* Your instructions *
Copy out the lines of the records word for word, starting at the line that contains "Switch to the Exposure tab" and ending at the line that contains "Action: coord(1549,45)", with both of those lines included. Leave the pictures out of your answer.

* Dataset rows *
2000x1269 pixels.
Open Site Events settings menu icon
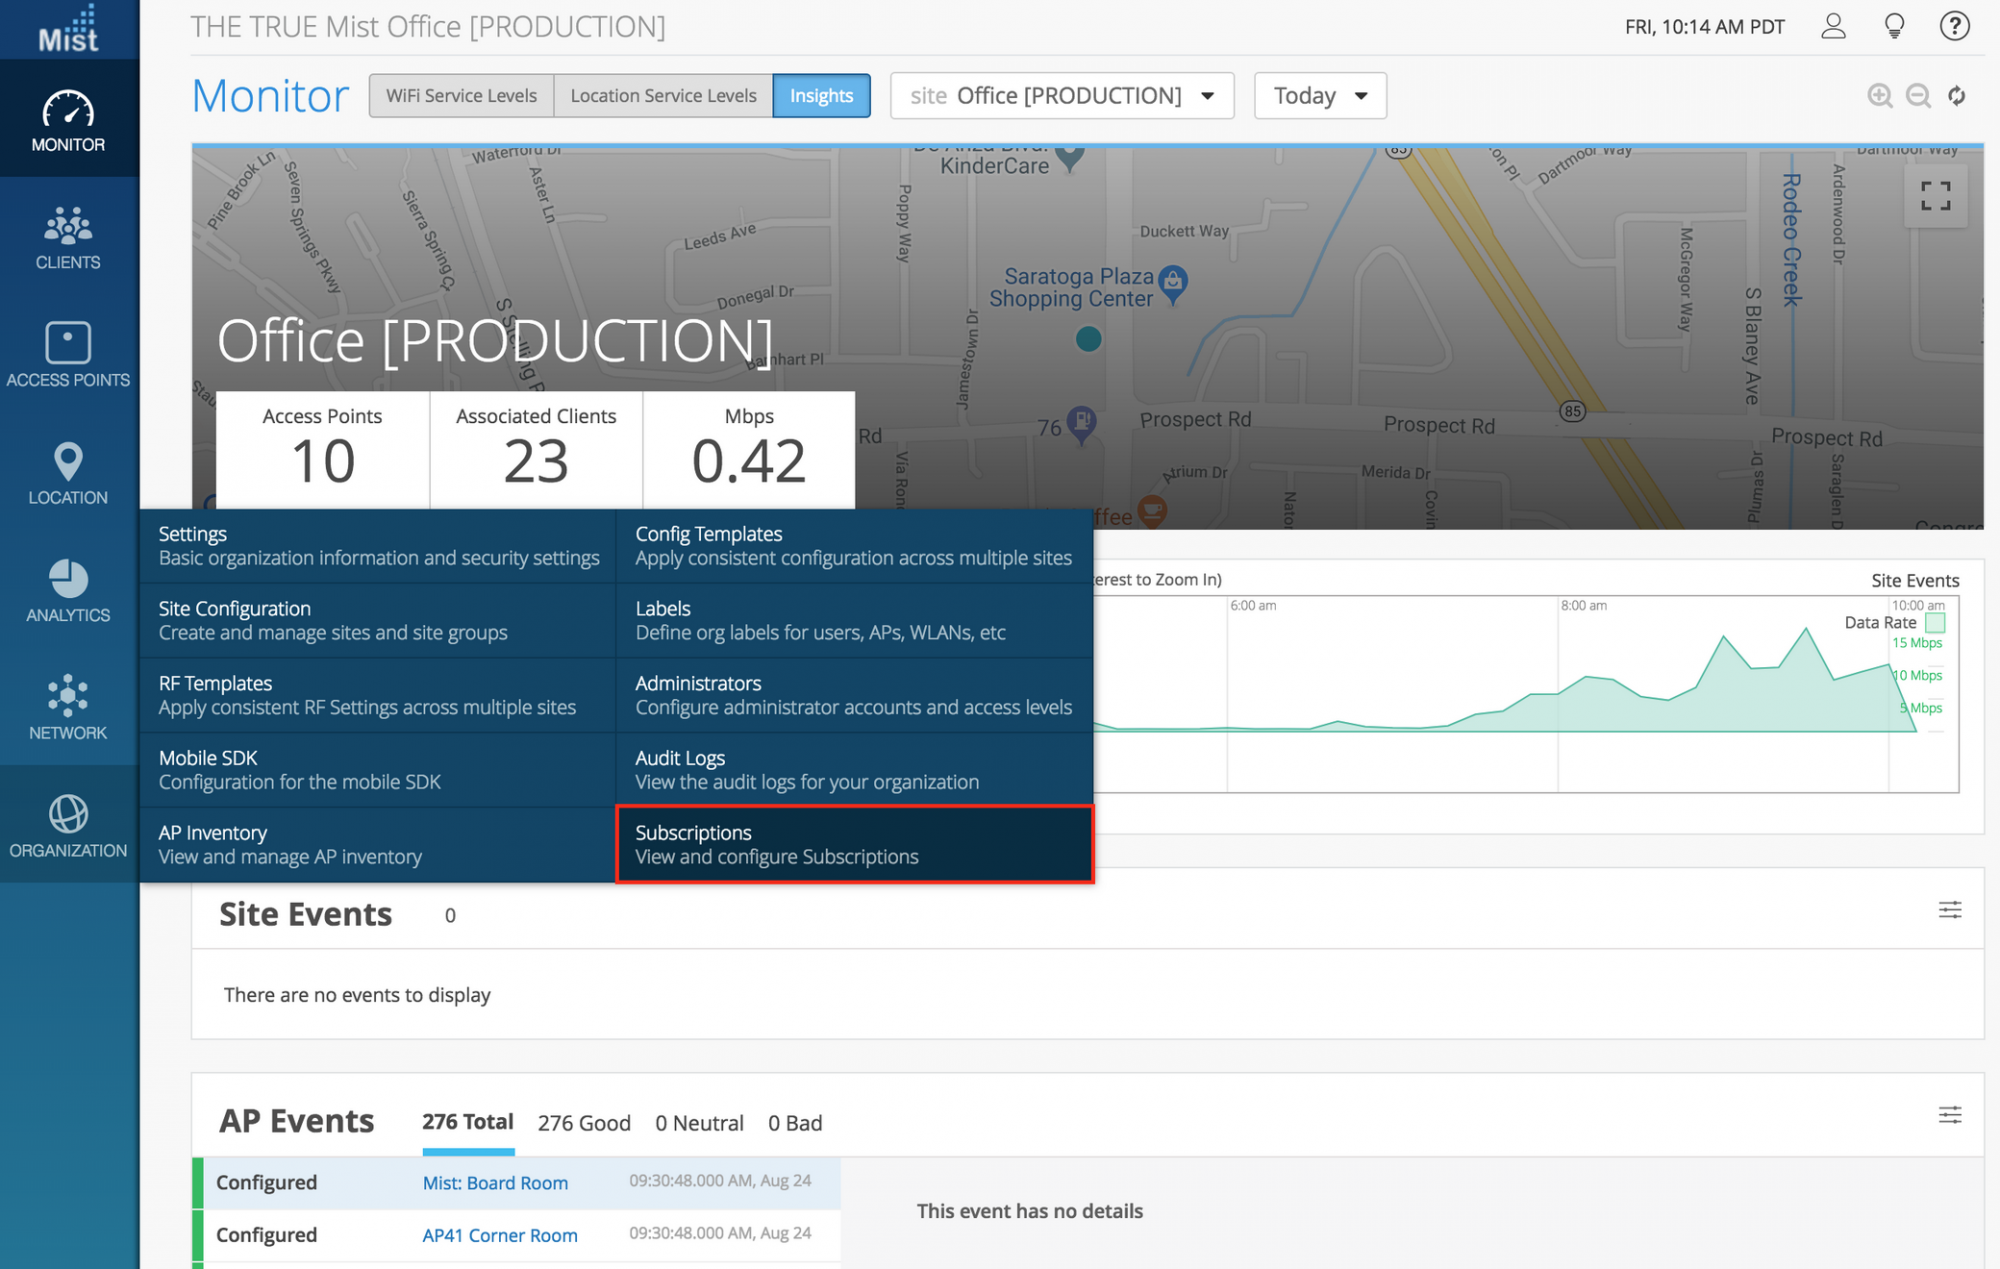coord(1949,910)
---
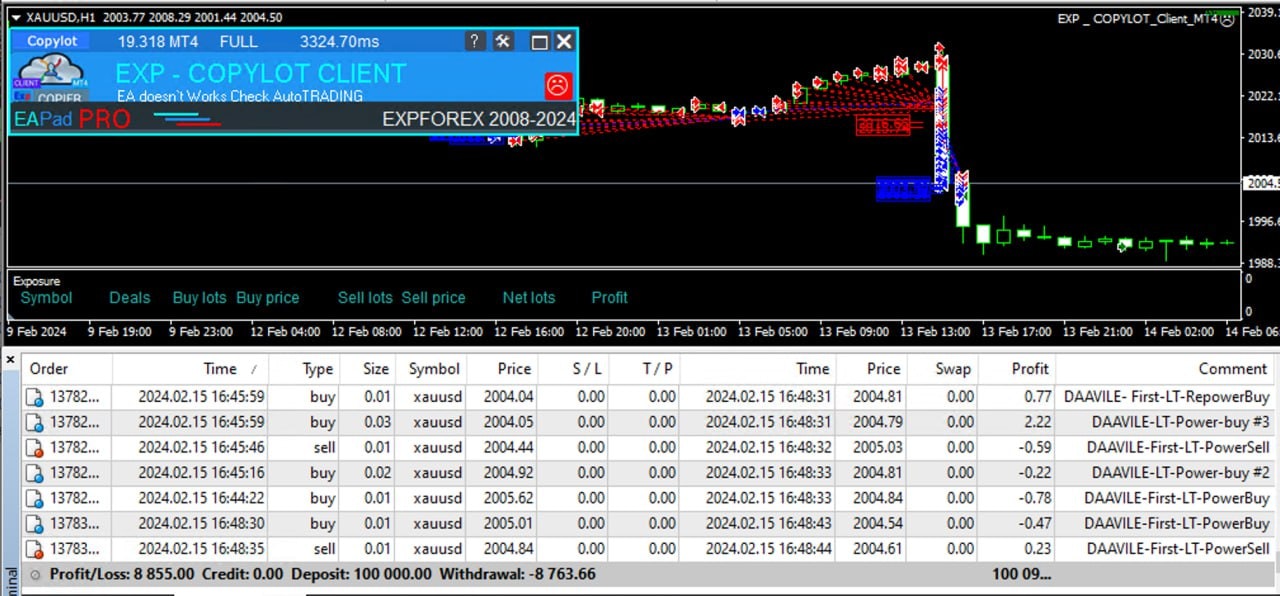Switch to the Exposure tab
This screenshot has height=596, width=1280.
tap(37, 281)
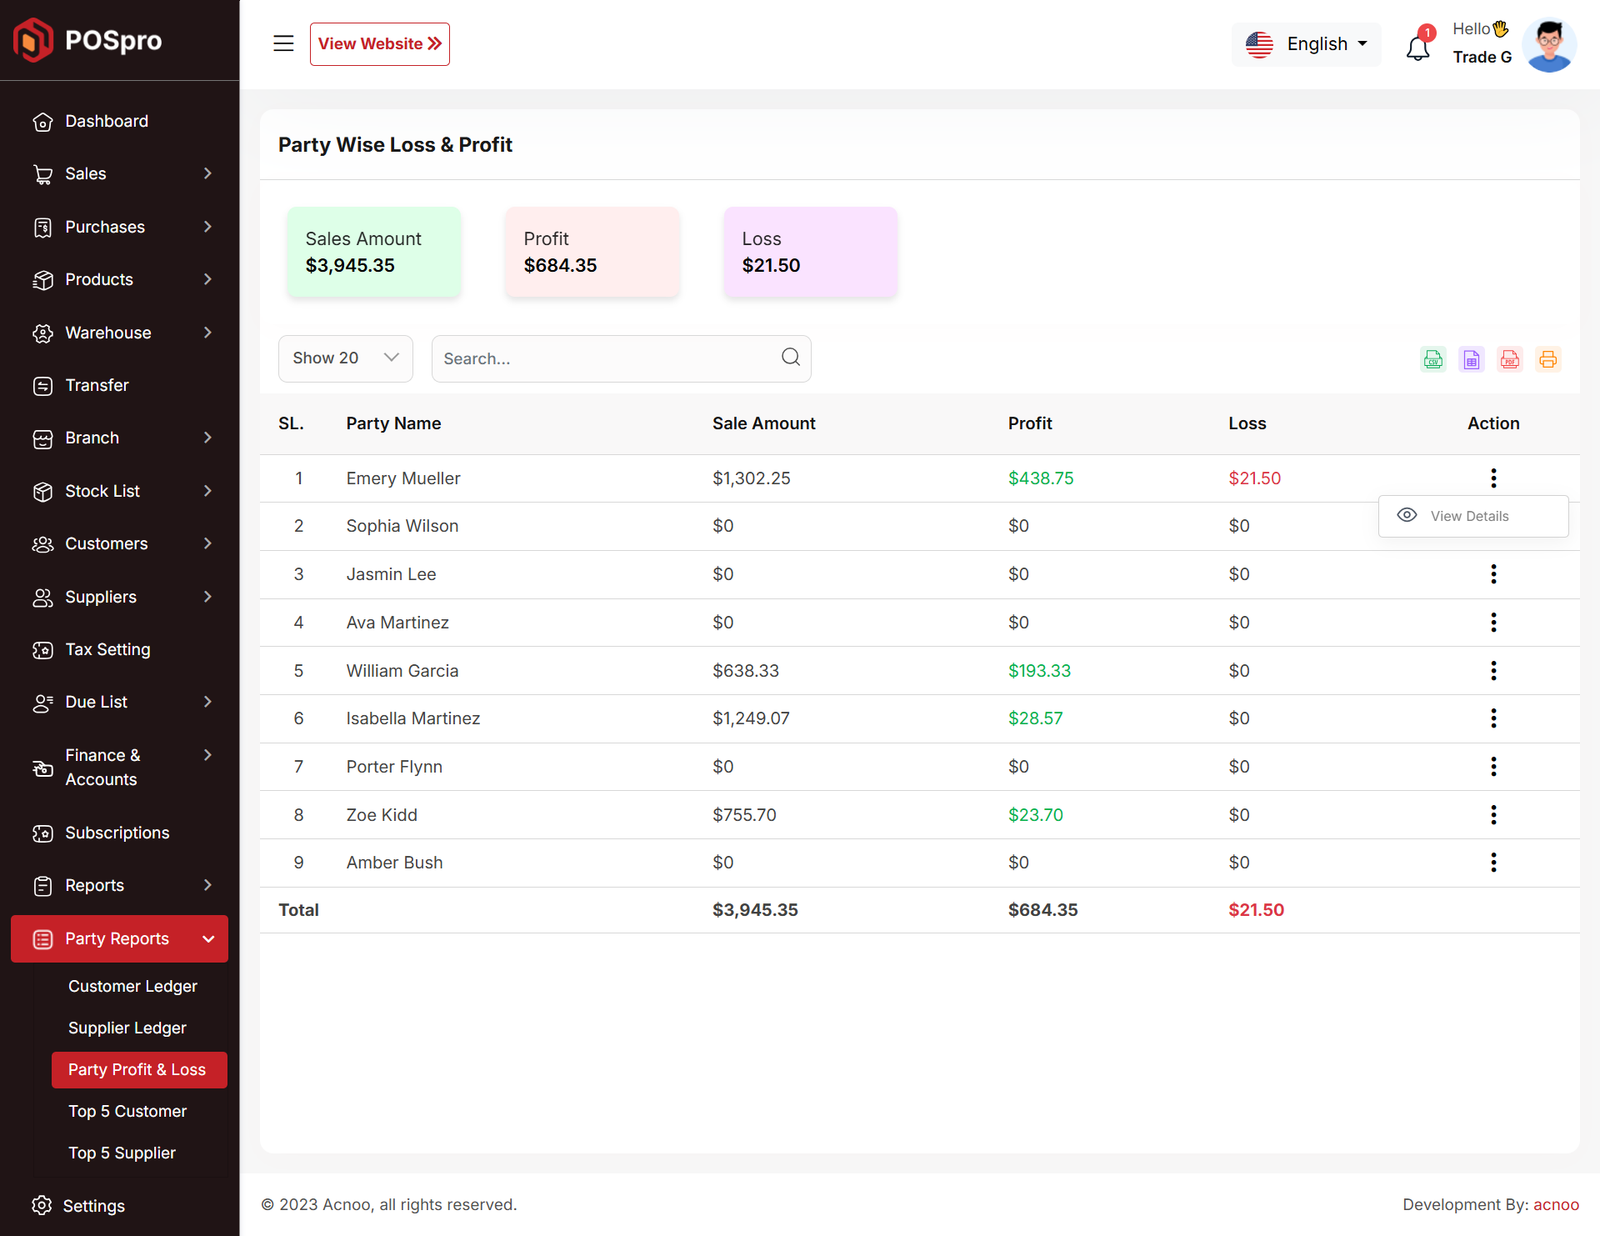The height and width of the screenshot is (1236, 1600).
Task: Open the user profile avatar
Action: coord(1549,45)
---
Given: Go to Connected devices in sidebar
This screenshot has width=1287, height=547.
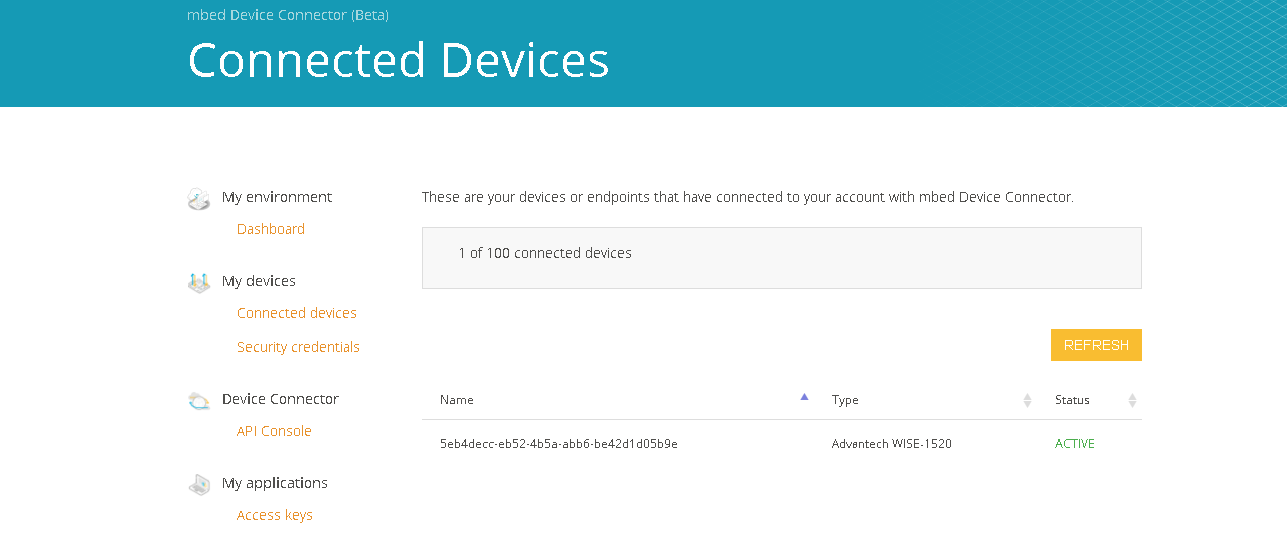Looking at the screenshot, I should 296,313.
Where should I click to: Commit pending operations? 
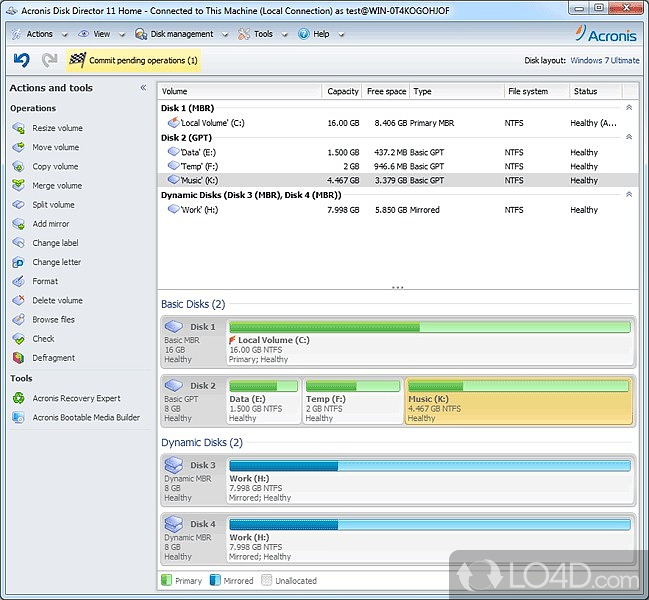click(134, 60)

* Exercise result *
Switch to the Exposure tab
This screenshot has height=596, width=1280.
tap(37, 281)
The height and width of the screenshot is (1236, 1600).
Task: Open the user profile avatar
Action: coord(1549,45)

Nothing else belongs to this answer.